The title of States of Flux is one clue: Leana Quade’s fun Pittsburgh Glass Center exhibit is mostly about playing with the medium. A second tip-off is that on entering the gallery, you’re given the rare chance to literally play with art — a multi-colored, please-touch collection of triangular springs crafted from single long “wires” of hot-formed glass fine as pencil leads. Press gently and watch them bounce back.

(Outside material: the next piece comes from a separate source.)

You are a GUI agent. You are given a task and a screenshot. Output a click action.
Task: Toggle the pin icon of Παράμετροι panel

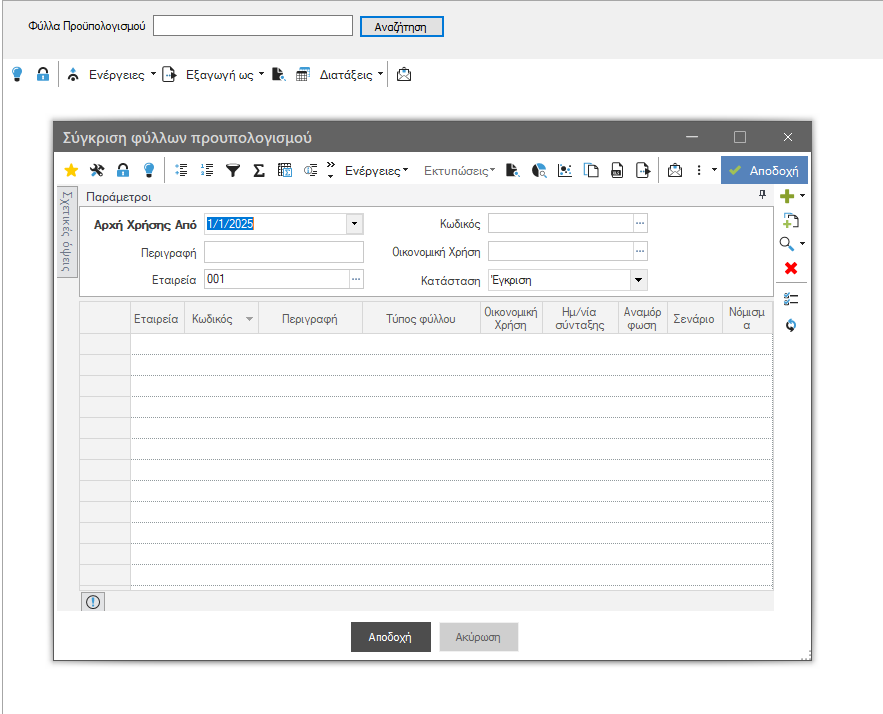(762, 195)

“I attempt to provide the viewer with an opportunity to perceive glass in a new way and think twice about how it acts, moves and functions,” writes the Cleveland-based Quade in press materials. Most of the exhibit’s 45 or so works are variations on what Quade calls her “spirals,” with titles like “Spiral Intension 16” and “Vortex 3.” Most rest individually inside their own clear-glass vessels, some seemingly hollow, others with the spiral suspended in solid glass. Done in green, lavender, gold and red, they suggest Slinkies, though a few might be organic forms (abstract leeches, perhaps) attempting escape. “Coulage,” a minute-long video capturing ribbons of molten glass dancing through water, reads like a found abstract.

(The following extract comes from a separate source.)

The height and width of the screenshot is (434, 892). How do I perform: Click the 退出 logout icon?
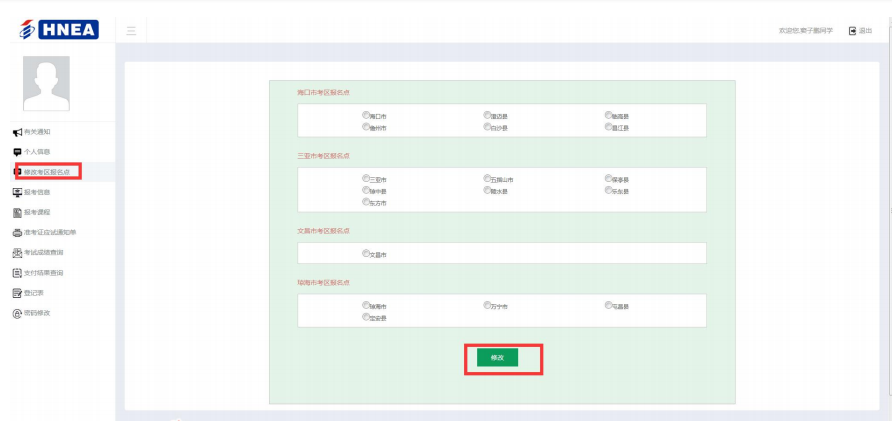[x=853, y=31]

Larger works include two “Weeping Woman” sculptures, each with a female figure that “‘weeps’ saltwater and color to create crystal formations” from salt. The formations, resembling coral, are pale yellow and blue and grow continually, gradually obscuring the figure itself. The sprawling floor-level installation “Tetrapod Mountain” consists of white plaster tetrapods (think “oversized jacks”) piled on a spill of coal slag; on one face of the mountain, another doll-sized white-plaster nude perches, as if at seaside.

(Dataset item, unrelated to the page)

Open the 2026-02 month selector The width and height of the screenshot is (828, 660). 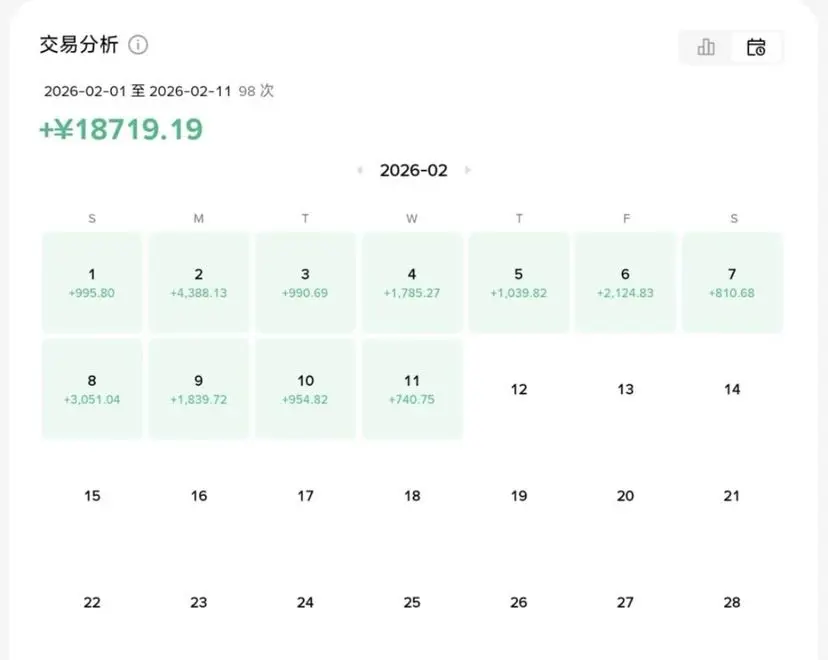413,171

While those three partly figurative works are the closest Quade gets to metaphor, the installation “Soothing Anxiety” suggests meditation as an option. Walk inside this semi-sanctuary, which is like a 7-foot-tall wardrobe screen made of dozens of large kiln-cast-glass squares of varying translucence mounted in a metal frame, illuminated by subtle, ever-changing light projections. Each square bears 12 pyramidal shapes whose sharp peaks belie the wombish feel.
The exhibit’s centerpiece is the four-minute video “Release,” in which the artist attaches a ratchet strap to the short ends of a 7-foot rectangle of tempered sheet glass and slowly bends it into a U, testing its limits. The climax is impressive. A replica of the glass plate sits at your feet, but you can’t play with that one.